Note that this rebuttal turns on the ability to replace "apart from Him" with the phrase "with the exception of Jesus." Allegedly they're synonymous. Okay, let's try the replacement and see what happens. The verse then looks like this: "With the exception of Jesus, nothing came into being that has come into being."

If your brow is furrowed trying to figure this out, I'm not surprised. The reconstructed phrase is nearly nonsense. Strictly speaking, it means that Jesus is the only created thing that exists. Read it again and see for yourself. Obviously, the phrase "apart from Jesus" can't mean "with the exception of Jesus." These phrases are not synonymous.

"Apart from Him" means something entirely different. It means "apart from His agency." It's the same as saying, "Apart from me you'll never get to Disneyland. I've got the car." Apart from Jesus' agency nothing came into being that has come into being. Why? Because Jesus is the Creator. He is God.
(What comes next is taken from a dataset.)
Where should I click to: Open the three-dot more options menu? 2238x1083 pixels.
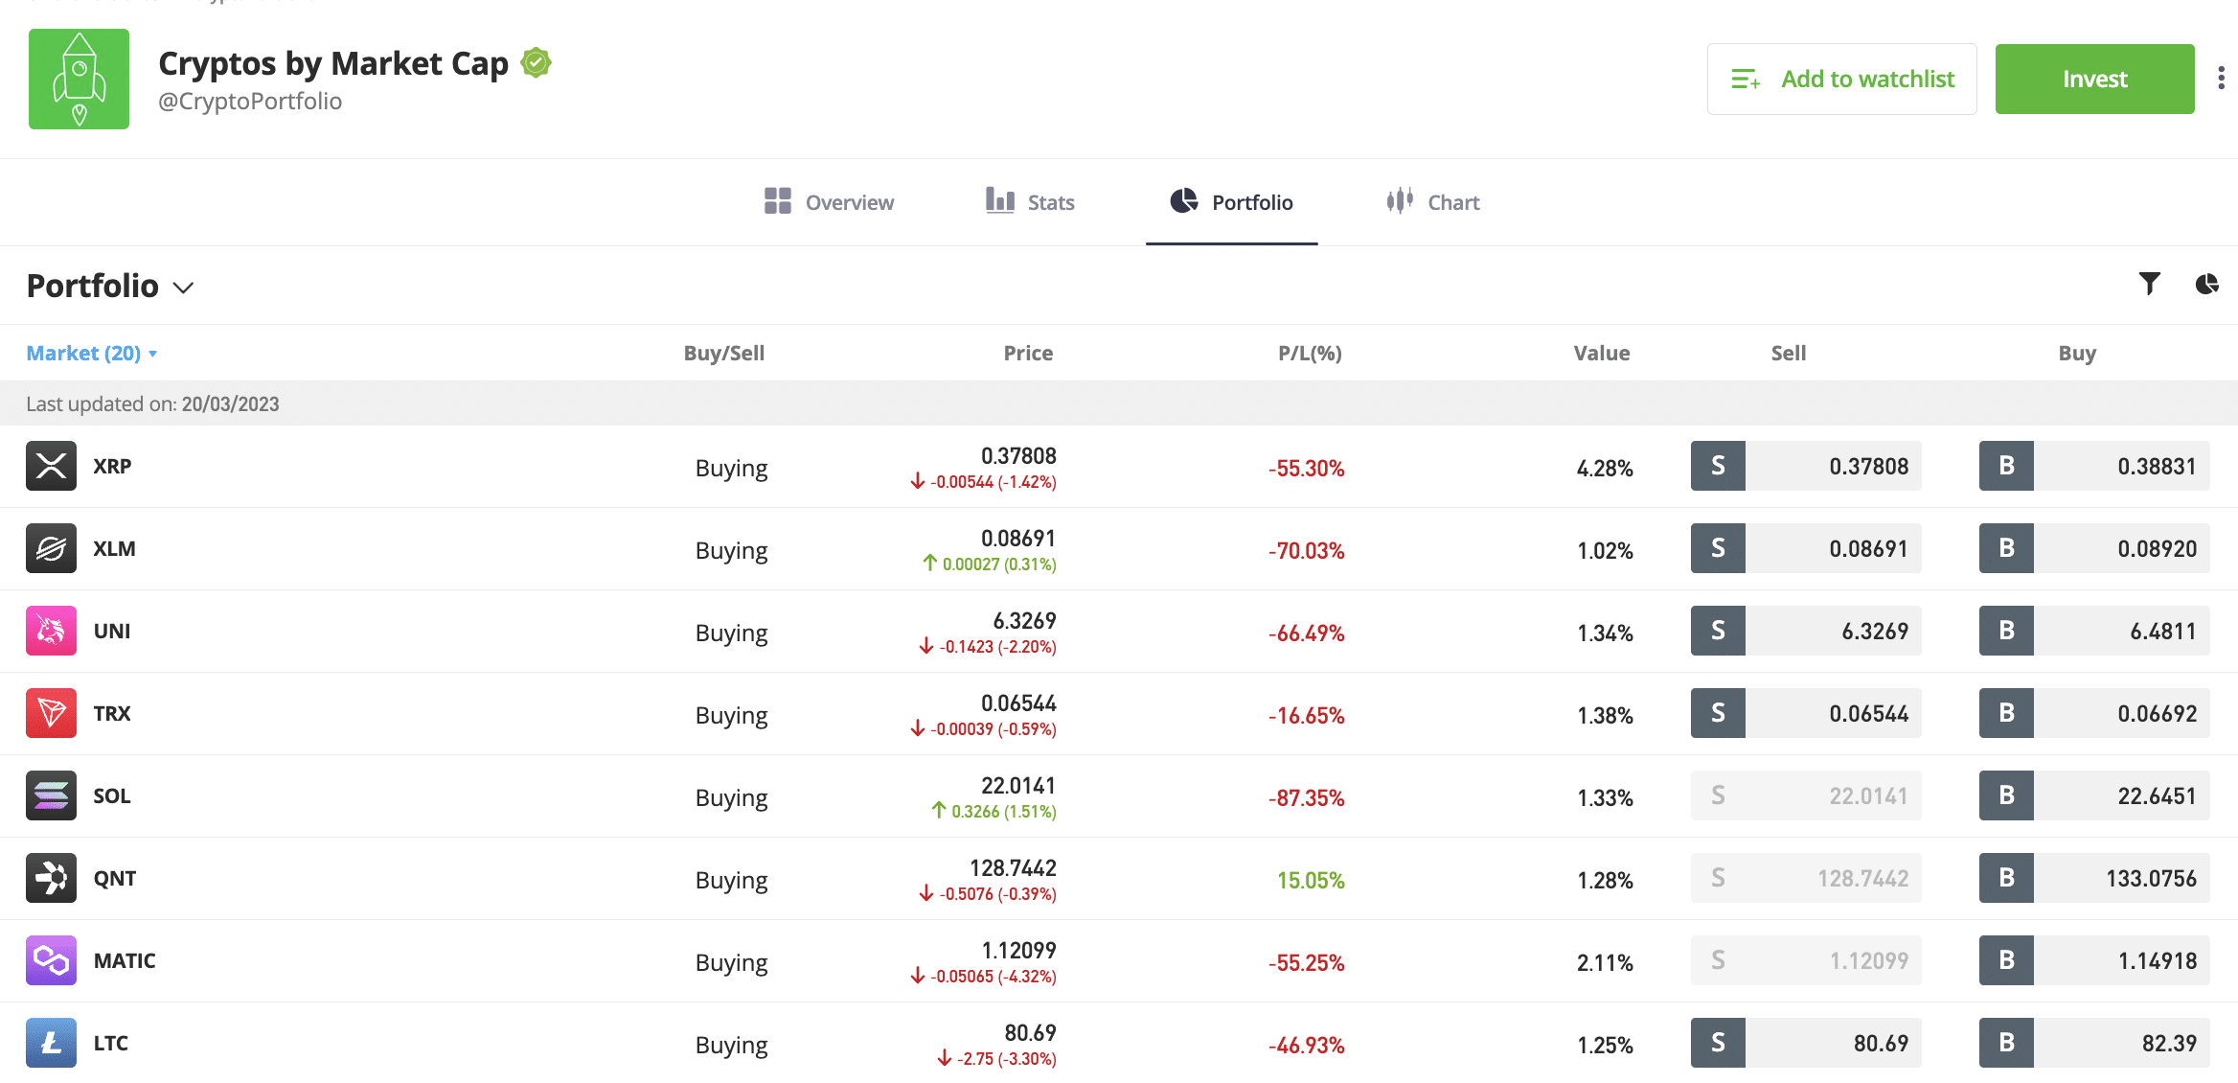[x=2221, y=79]
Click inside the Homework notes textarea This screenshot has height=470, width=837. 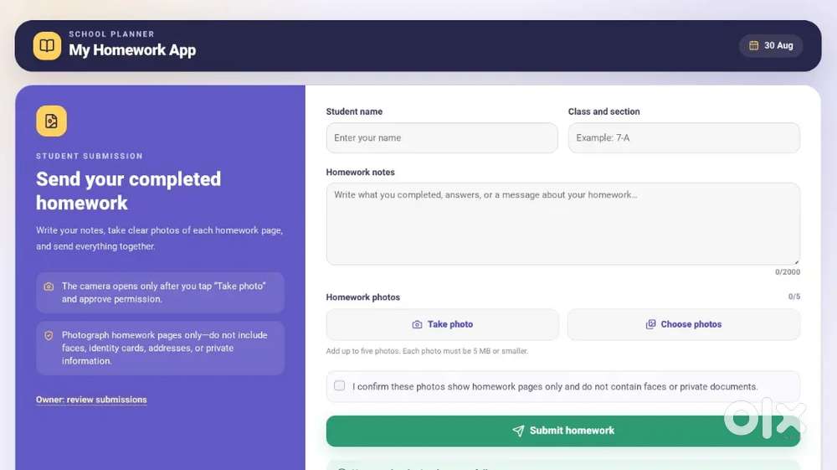point(563,224)
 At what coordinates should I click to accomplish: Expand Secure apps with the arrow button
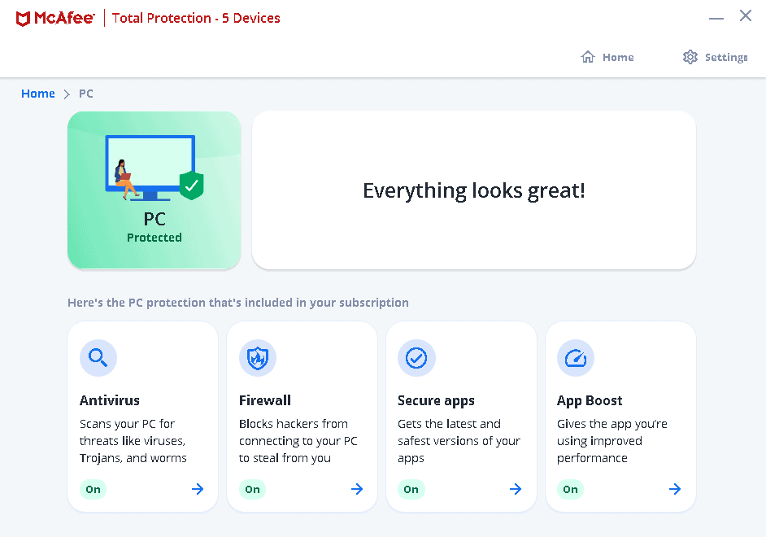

That makes perfect sense in the context.

Let me give you some other examples.

Having a "Peace" about It

Colossians 3:15 is a text that is constantly misunderstood by well-meaning Christians. Paul writes, "And let the peace of Christ rule in your hearts." Some have accurately pointed out that the Greek word for "rule" means to act as arbiter or judge. They see this verse as a tool for knowing God's will for our lives.

The conventional thinking goes something like this. When confronted with a decision, pray. If you feel a "peace" in your heart, go ahead. If you don't feel peace, don't proceed. This internal sense of peace acts like a judge helping you make decisions according to the will of God. A paraphrase might be: "And let feelings of peacefulness in your heart be the judge about God's individual will for your life." Is this what Paul means?

This is a classic example of how knowledge of the Greek can be dangerous if context is not taken into consideration. The word "peace" actually has two different meanings. It could mean a sense of inner harmony and emotional equanimity. Paul seems to have this definition in mind in Philippians 4:7: "And the peace of God, which surpasses all comprehension, shall guard your hearts and your minds in Christ Jesus." This is the subjective sense of peace.

The word also has an objective sense. It sometimes means lack of conflict between two parties formerly at war with each other. This definition of peace is what Paul intends in Romans 5:1: "Therefore having been justified by faith, we have peace with God through our Lord Jesus Christ." (Note the distinction between the peace of God and peace with God in these two verses.)

What sense of peace did Paul have in mind when writing to the Colossians? The Greek gives us no indication because the same word is used in all three cases. Once again, context is king. The specific meaning can only be known from the surrounding material.

In verse 11, Paul says that in the Body of Christ there are no divisions between Greek and Jew, slave and free, etc. He appeals for unity in the body characterized by forgiveness, humility, and gentleness. He then adds that harmony ("peace") should be the rule that guides our relationships.

Paul has the objective sense of peace in mind here lack of conflict between Christians not a subjective feeling of peace in an individual Christian's heart.

This becomes obvious when we join the suggested paraphrases with the context:

Put on a heart of compassion, kindness, humility, gentleness and patience; bearing with one another, and forgiving each other, whoever has a complaint against anyone; just as the Lord forgave you, so also should you. And beyond all these things put on love, which is the perfect bond of unity. And let feelings of peacefulness in your heart be the judge about God's individual will for your life, to which indeed you were called in one body; and be thankful.